Closed zoos in Japan scramble to keep animals fed and healthy

Crowdfunding and presold tickets help operators stay afloat

A caretaker feeds a giraffe at the Non Hoi Park zoo in Toyohashi, Japan. (Photo by Koji Uema)

NAGOYA -- Zoos across Japan shut down over the pandemic have taken steps to protect their charges from the coronavirus.

At Nagoya's Higashiyama Zoo and Botanical Gardens, caretakers now work in rotating shifts to minimize risk, and infection control measures are thorough.

"We intend to ensure the best possible conditions for welcoming back the children who are waiting for us to reopen," a spokesperson said.

Big cats at New York's Bronx Zoo tested positive for the virus last month, with the source reportedly a staffer.

Higashiyama Zoo, known for showcasing Shabani the handsome gorilla, can ill afford to see its top draws go out of commission.
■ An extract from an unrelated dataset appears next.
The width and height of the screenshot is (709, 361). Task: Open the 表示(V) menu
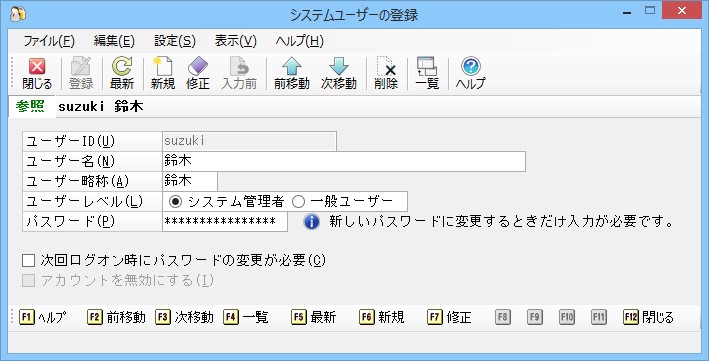point(236,41)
It and other zoos are hurting financially under the nationwide emergency declaration.

The Japanese Association of Zoos and Aquariums says its 91 zoos and 52 aquariums were closed as of April 27. But costs continue to mount.
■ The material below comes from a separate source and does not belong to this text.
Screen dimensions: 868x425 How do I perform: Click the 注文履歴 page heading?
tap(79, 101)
"Even if [the zoos] aren't able to operate, the caretakers don't take breaks, and business is tight everywhere," an association official said. "Privately run facilities have been especially hit hard since ticket revenues form a key pillar" of earnings.

At Kobe Animal Kingdom, feeding all the animals costs 3 million yen ($28,000) per month, with a Sumatran tiger eating more than $900 of meat.
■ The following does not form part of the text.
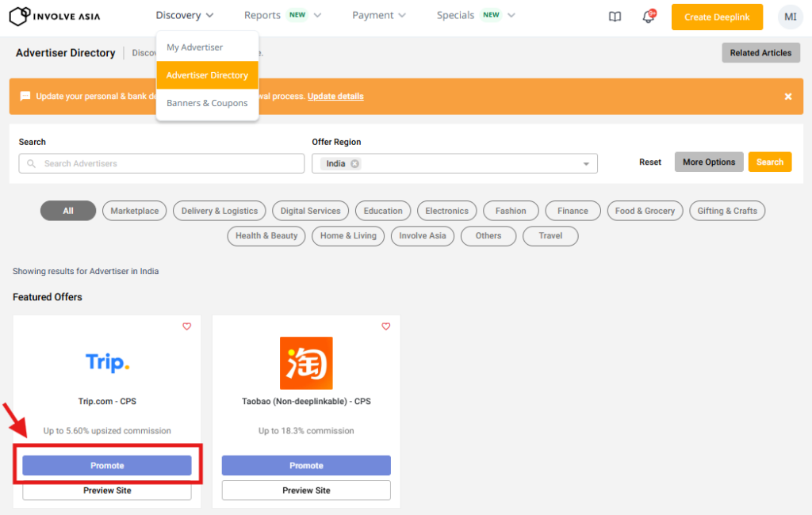Expand the Specials menu
The width and height of the screenshot is (812, 515).
point(476,15)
For penguins and other aquatic animals, changing water weekly means spending another 3 million yen a month.

Kobe Animal Kingdom has been closed since April 8. "We have zero revenue, and the situation has been tough," said Tetsuya Sato, the zoo director.

The same predicament faces Non Hoi Park, a combined zoo and botanical garden also located in Toyohashi, a city near Nagoya.

"April's revenue has been basically nothing," the park director said. Feeding the animals runs to 5 million yen a month. "Costs for feed have weighed heavily."

Most caretakers continue to work during the mass shutdowns. Cutting labor costs is no simple task, considering that different animals have different needs and specialists take care of incubating eggs and babies.

Kobe Animal Kingdom looks to make do by preselling tickets at a discount, good for when the park reopens. A zoo in Fukuoka Prefecture is raising money through crowdfunding to offset lost revenue from tickets and mobile zoo events.

The association has organized fundraising events to help out members in an event of a natural disaster. But with the shutdown affecting member zoos and aquariums nationwide, its ability to meaningfully provide financial assistance is limited. It is doing what it can, sending such supplies as masks and disinfecting alcohol.